I think the best solution to this conundrum is to do what the proposed C standard does: just make it completely architecture-dependent whether a given musttail is accepted or not. (Incidentally, I also like the return goto syntax proposed for C.)

In practice, this will mean that each project has to manually put #ifdef around any code that uses tail calls, and manually manage which set of platforms use the return goto path. This is what Protobuf (for example) does now.

This is not the most elegant solution, but it is simple and transparent. It gives the user the full capabilities of the current platform, while empowering them to write a fallback path that does not require tail calls.

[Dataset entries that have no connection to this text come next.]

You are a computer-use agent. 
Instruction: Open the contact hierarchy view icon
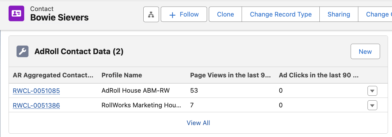151,14
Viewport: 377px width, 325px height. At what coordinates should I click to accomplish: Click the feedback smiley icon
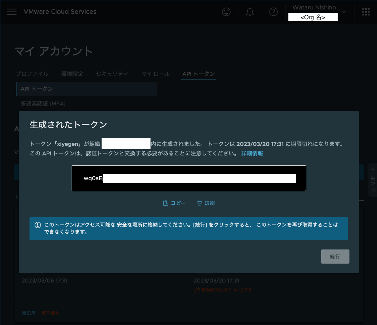click(x=226, y=12)
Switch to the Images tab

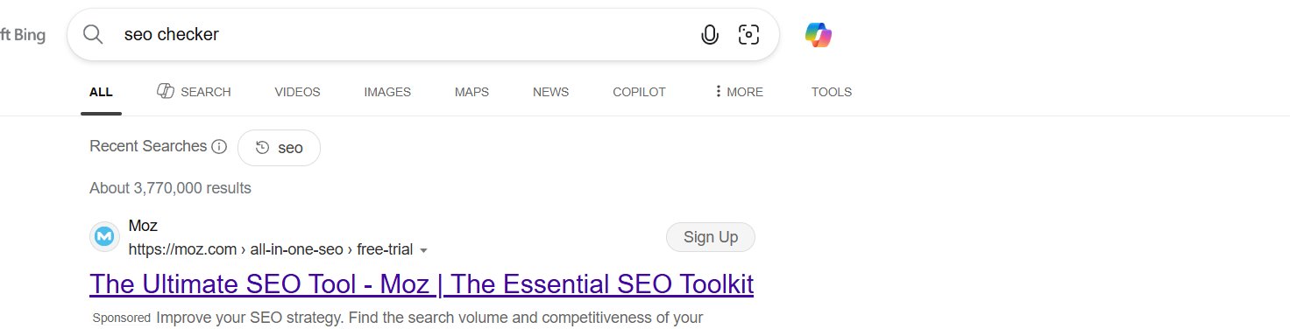pyautogui.click(x=387, y=92)
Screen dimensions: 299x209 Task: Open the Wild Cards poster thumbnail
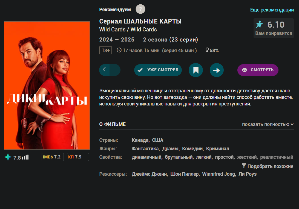[47, 86]
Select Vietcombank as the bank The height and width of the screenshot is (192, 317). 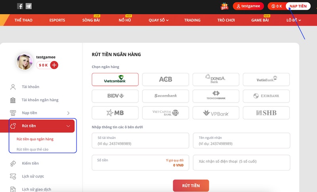(x=115, y=80)
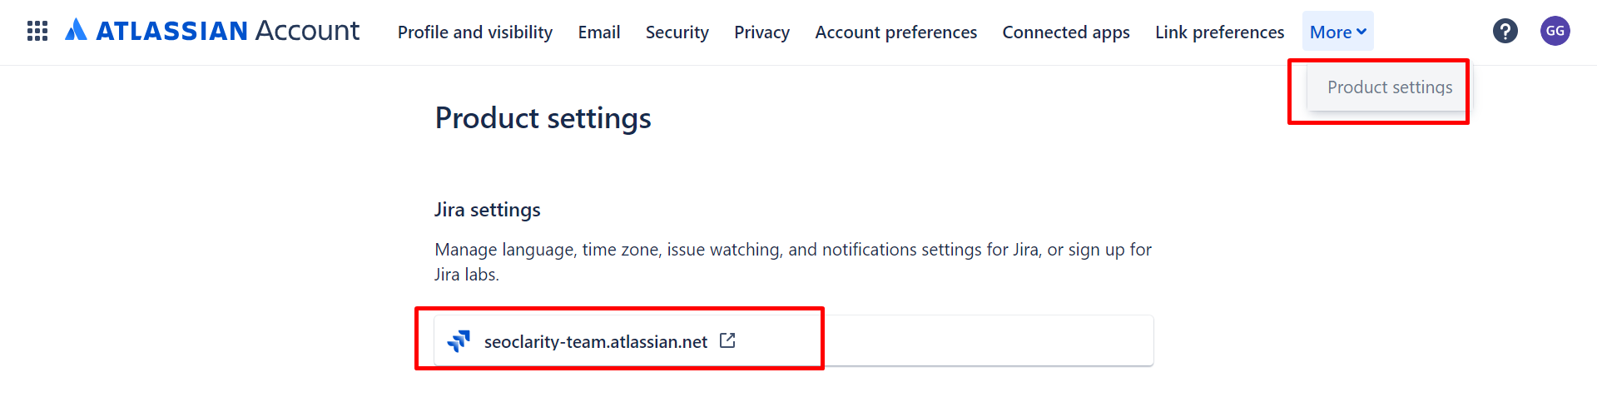The image size is (1597, 417).
Task: View the Connected apps tab
Action: [1065, 32]
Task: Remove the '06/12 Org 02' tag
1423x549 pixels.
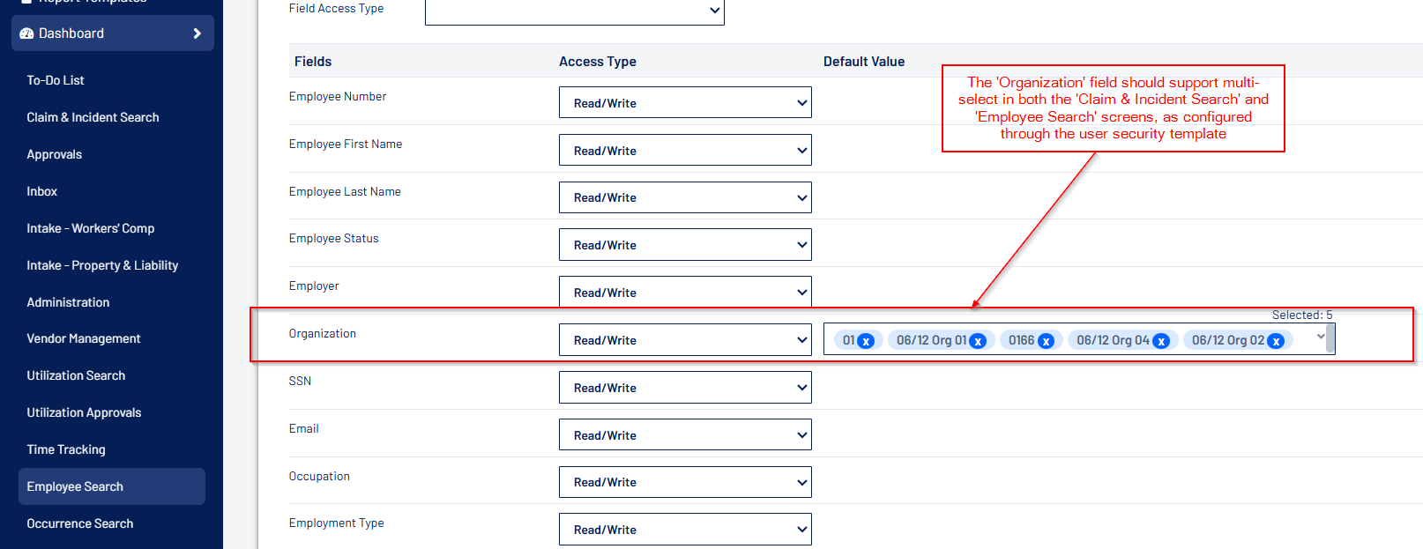Action: pyautogui.click(x=1276, y=341)
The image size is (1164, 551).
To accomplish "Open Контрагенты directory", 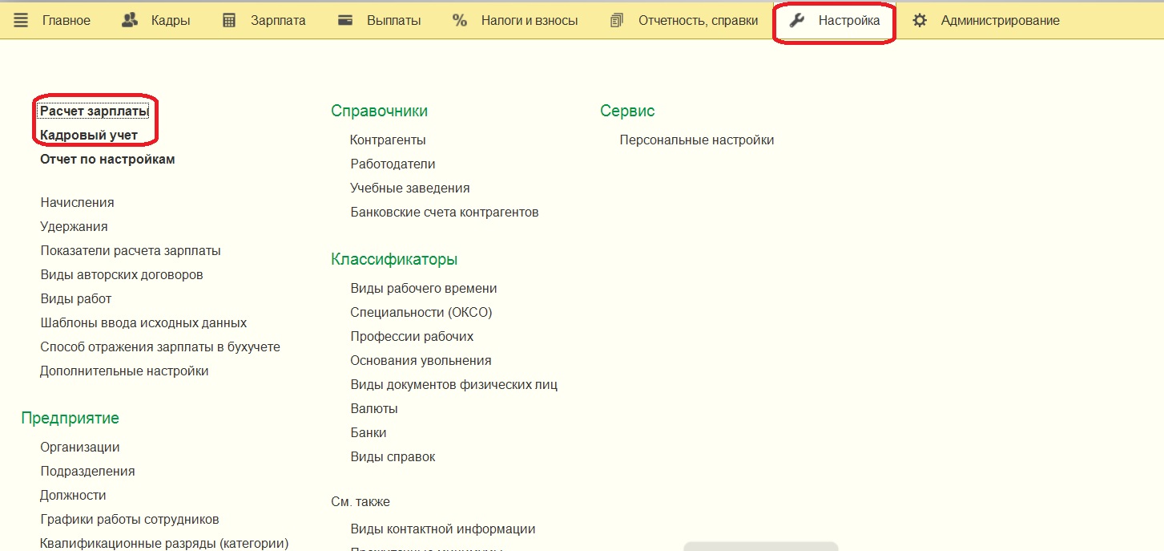I will pos(388,140).
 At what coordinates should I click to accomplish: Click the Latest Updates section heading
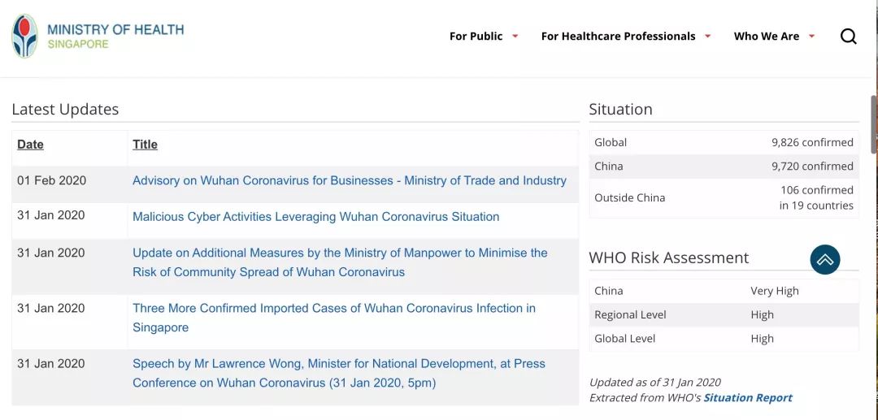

If we were trying to do the most elegant thing, we might wish for a constexpr function like constexpr bool std::can_tail_call<From, To>(), so that you could use if constexpr () or templates to precisely target the set of platforms where a given tail call will be possible. But this would require that target-specific information be fed into the Clang frontend for performing semantic analysis. This would introduce coupling between Clang and LLVM, and would cause divergence from C (which would still need to use #ifdef). Overall, I think the complexity of this would make it far more difficult to implement, and would make it less likely that compilers would support it even if it was standardized.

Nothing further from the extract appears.